When bae says her parents aren’t home.

All of this leads me to believe that Nolan set out just to make a love letter to the British military by taking an act of heroism no one has covered before in Hollywood (that I know of). And of course he can do this because Warner Bros. will write him a blank check and the movie will make its money back this weekend, effectively doing its job because film is a business like anything else these days. I have no doubt that whoever adored Dunkirk is not wrong. It is a masterful display of visual storytelling that drops you into a story of survival with people you don’t even know – similar to how these soldiers felt interacting with each other. I really admire Nolan’s efforts to show that war is indeed Hell while still maintaining a PG-13 rating. What this boils down to for me is a matter of differing opinions and what I want to see when I go to the movies. I enjoy films where characters drive the story vs. story driving the story.
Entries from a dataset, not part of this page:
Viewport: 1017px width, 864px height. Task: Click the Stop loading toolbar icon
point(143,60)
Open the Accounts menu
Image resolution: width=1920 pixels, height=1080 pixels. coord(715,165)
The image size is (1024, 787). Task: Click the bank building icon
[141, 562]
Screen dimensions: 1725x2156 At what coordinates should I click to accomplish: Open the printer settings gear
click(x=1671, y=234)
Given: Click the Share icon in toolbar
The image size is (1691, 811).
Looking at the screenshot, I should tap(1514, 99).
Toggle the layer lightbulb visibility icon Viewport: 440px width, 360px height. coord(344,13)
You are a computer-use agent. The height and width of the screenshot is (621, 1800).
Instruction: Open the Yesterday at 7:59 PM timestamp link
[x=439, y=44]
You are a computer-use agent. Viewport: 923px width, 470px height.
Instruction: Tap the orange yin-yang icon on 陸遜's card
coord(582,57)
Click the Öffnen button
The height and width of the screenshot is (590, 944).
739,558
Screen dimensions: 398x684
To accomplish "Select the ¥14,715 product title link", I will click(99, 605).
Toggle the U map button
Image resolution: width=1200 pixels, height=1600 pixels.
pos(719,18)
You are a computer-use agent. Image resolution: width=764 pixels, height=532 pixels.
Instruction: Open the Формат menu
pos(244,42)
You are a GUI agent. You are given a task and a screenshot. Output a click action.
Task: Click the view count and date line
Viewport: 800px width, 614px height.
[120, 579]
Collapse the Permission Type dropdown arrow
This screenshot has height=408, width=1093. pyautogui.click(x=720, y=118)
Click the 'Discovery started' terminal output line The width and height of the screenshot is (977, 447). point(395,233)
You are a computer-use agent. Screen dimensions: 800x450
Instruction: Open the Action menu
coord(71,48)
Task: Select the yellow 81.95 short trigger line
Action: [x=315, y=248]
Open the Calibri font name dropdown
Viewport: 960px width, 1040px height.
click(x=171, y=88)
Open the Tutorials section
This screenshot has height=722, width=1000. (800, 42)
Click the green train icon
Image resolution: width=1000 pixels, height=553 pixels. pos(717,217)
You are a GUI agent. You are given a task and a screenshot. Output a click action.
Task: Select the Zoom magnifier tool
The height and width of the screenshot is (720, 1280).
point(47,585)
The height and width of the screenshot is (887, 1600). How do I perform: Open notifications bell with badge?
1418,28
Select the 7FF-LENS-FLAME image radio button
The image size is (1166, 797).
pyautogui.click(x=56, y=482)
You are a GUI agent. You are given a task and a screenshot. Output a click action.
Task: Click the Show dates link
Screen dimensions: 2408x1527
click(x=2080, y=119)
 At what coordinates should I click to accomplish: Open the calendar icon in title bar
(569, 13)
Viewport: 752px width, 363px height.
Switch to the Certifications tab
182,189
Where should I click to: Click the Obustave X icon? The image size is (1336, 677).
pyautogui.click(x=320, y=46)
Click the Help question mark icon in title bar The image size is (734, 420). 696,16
Dunkirk is a departure for Christopher Nolan from his previous work, while at the same time it isn’t. It’s wonderful to look at and Hans Zimmer’s score tightens your stomach as you feel the clock running out. However, Nolan needs to understand that great visuals and a shuffled timeline do not guarantee you a “game changing” film, especially when more than half of your filmography is just that. Nolan has shown he can tackle comic books, war, and sci-fi; but using time as a motif is getting drastically old and directing The Dark Knight (2008) does not give you a Get-Out-Of-Jail-Free card for the rest of your career.